- **Aim of the exercise**:
The pictures are to be omitted when the entries are reproduced exactly.

- **Stored records**:
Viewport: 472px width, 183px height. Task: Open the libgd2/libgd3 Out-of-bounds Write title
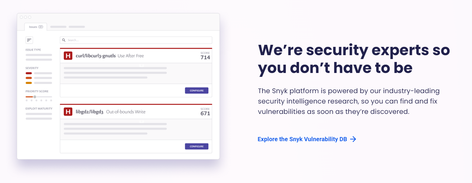[x=111, y=112]
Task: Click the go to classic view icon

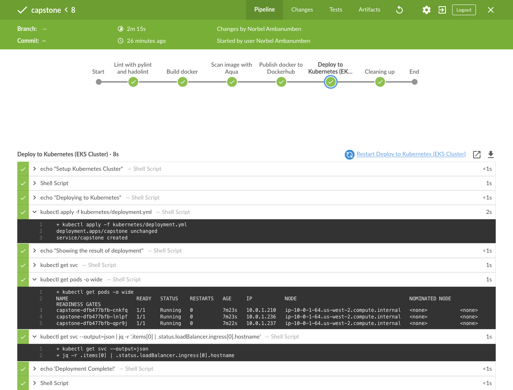Action: [x=442, y=10]
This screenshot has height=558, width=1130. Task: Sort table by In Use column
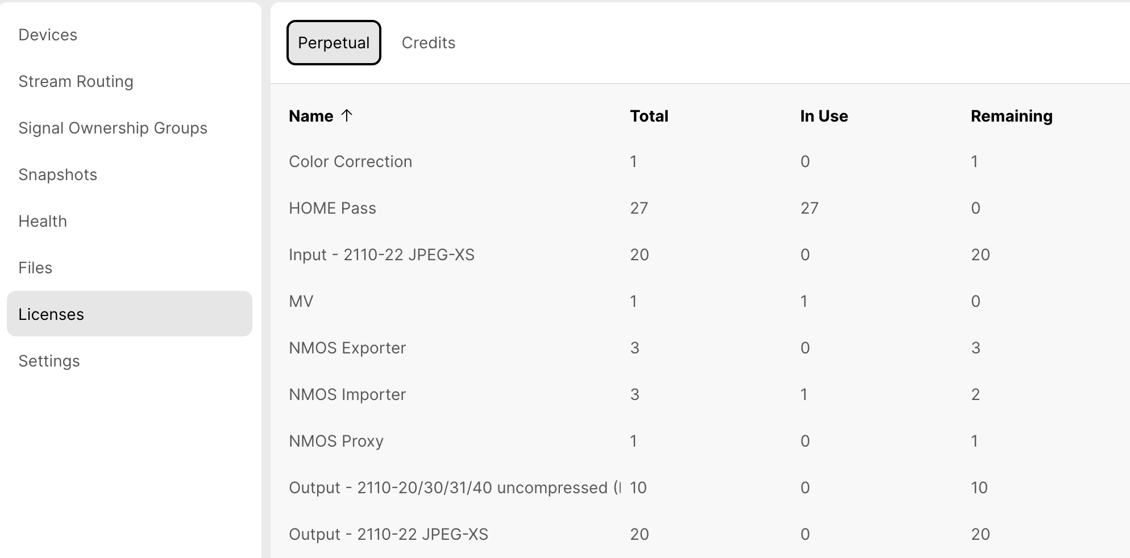click(824, 116)
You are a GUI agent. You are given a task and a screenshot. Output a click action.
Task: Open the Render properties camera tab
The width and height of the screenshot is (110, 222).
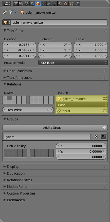tap(16, 4)
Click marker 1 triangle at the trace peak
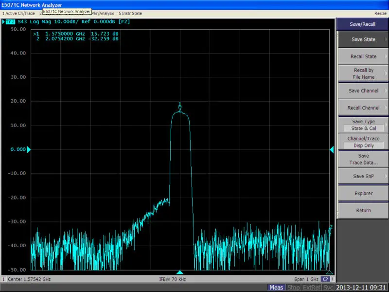 (x=180, y=109)
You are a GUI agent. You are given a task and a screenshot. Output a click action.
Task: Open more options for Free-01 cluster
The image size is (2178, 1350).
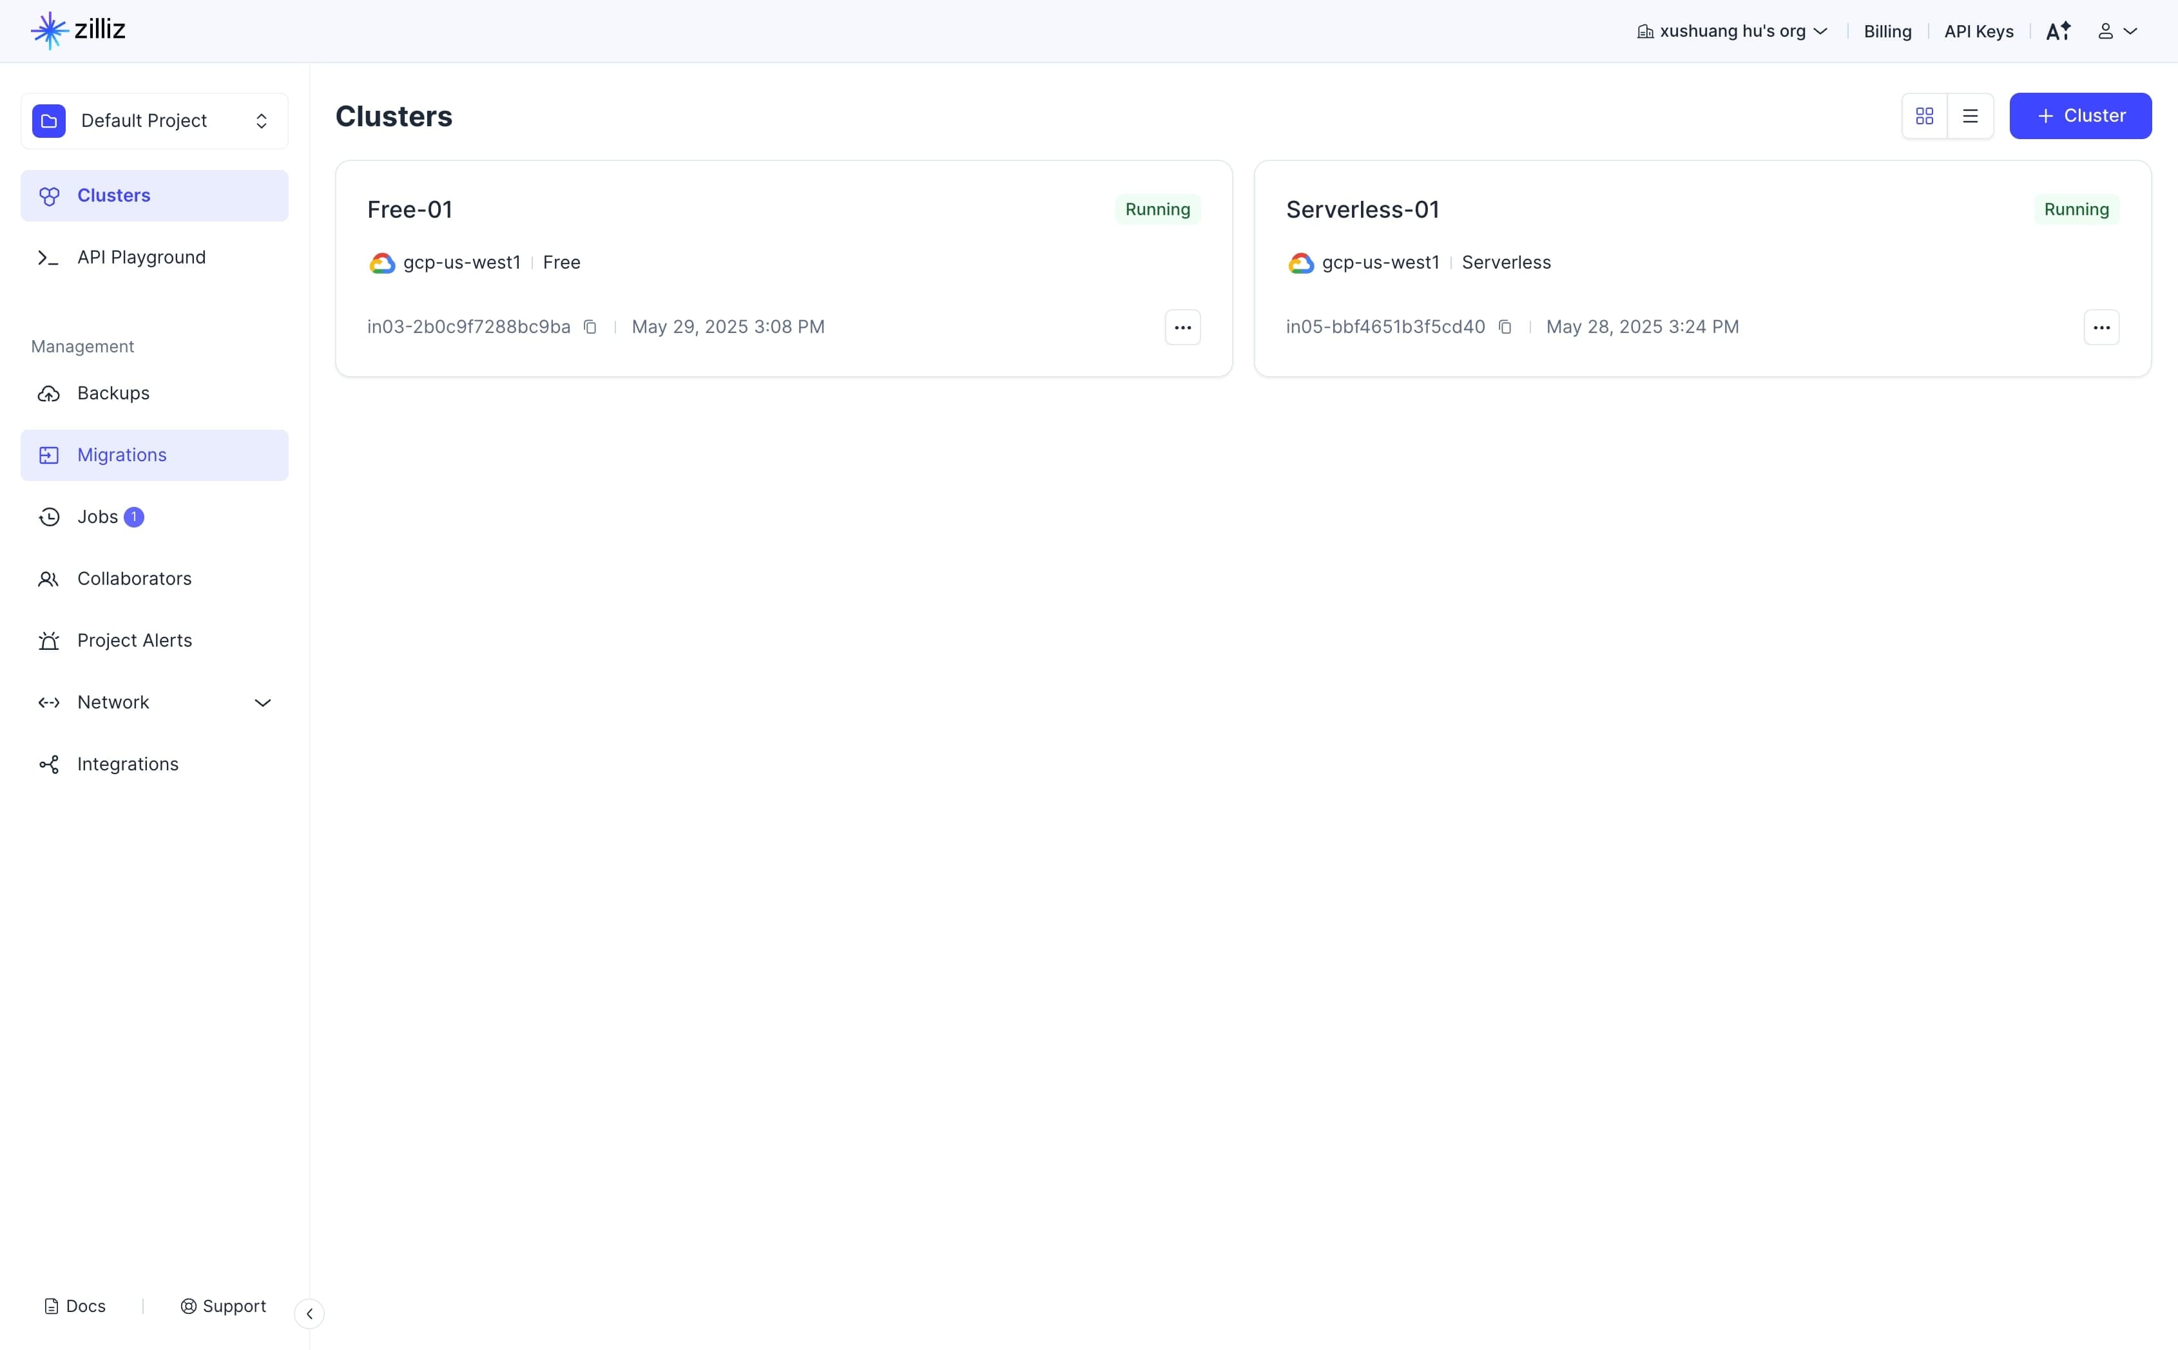click(x=1182, y=328)
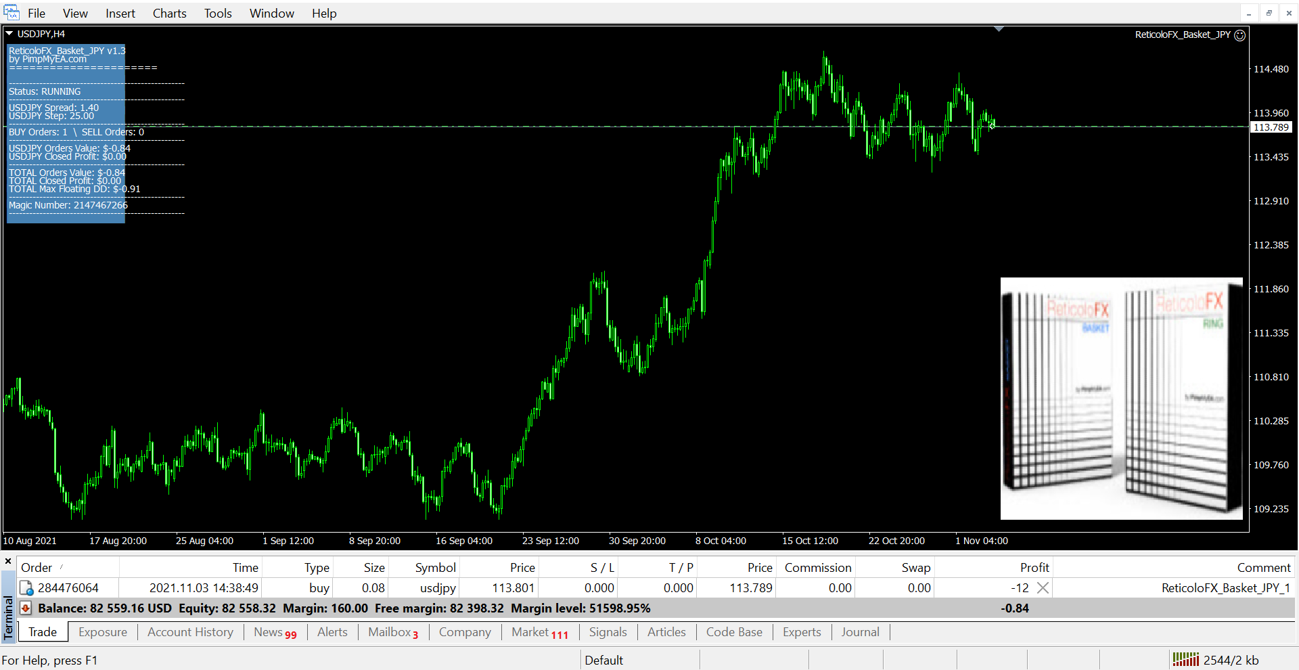Click the MetaTrader application icon
The width and height of the screenshot is (1299, 670).
point(12,13)
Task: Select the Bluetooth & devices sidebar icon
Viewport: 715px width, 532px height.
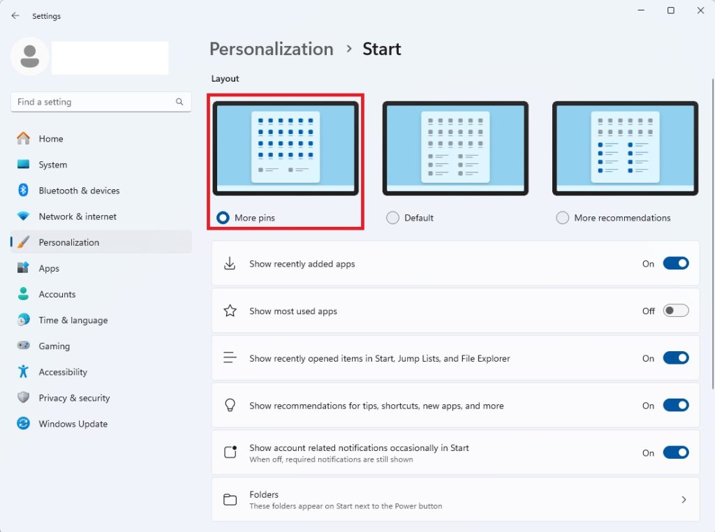Action: pyautogui.click(x=22, y=190)
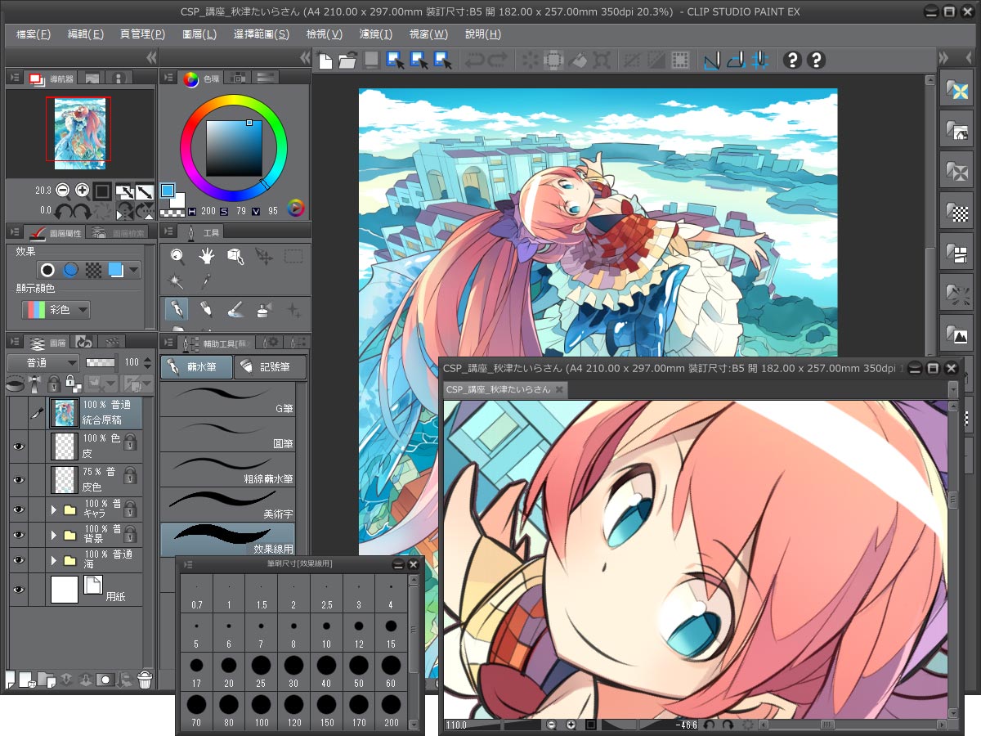Expand the 海 layer folder

(x=54, y=559)
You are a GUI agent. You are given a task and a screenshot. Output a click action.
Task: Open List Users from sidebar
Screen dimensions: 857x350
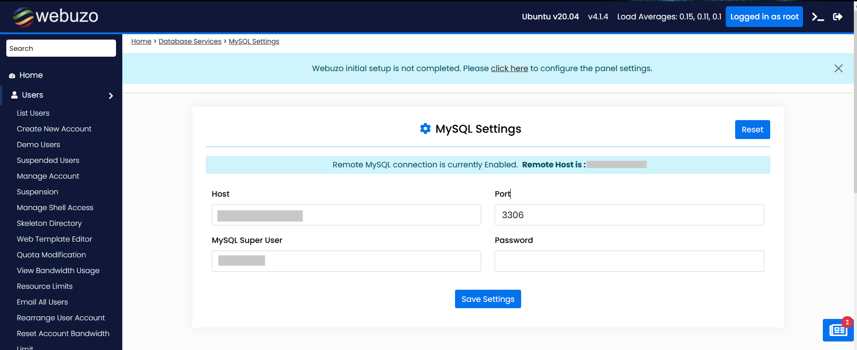(33, 113)
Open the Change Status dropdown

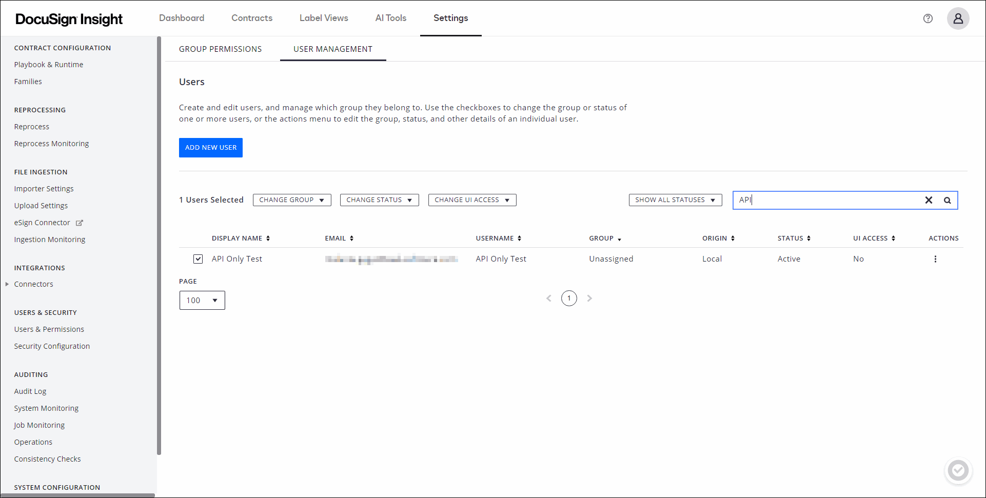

- **Task output**:
Viewport: 472px width, 183px height. Task: Open the libgd2/libgd3 Out-of-bounds Write title
[x=111, y=112]
Task: Click the go to classic view icon

Action: [x=442, y=10]
This screenshot has height=558, width=1130. Task: Sort table by In Use column
click(824, 116)
You are a GUI agent. You are given a task and a screenshot. Output a click action.
Task: Open the Render properties camera tab
The width and height of the screenshot is (110, 222).
tap(16, 4)
Click marker 1 triangle at the trace peak
 (x=180, y=109)
You are a GUI agent. You are given a task and a screenshot. Output a click action.
Task: Open more options for Free-01 cluster
The image size is (2178, 1350).
click(x=1182, y=328)
Click the MetaTrader application icon
The width and height of the screenshot is (1299, 670).
point(12,13)
Task: Select the Bluetooth & devices sidebar icon
Viewport: 715px width, 532px height.
Action: pyautogui.click(x=22, y=190)
Expand the 海 layer folder

(x=54, y=559)
You are a GUI agent. You are given a task and a screenshot. Output a click action.
Task: Open List Users from sidebar
Screen dimensions: 857x350
(33, 113)
Open the Change Status dropdown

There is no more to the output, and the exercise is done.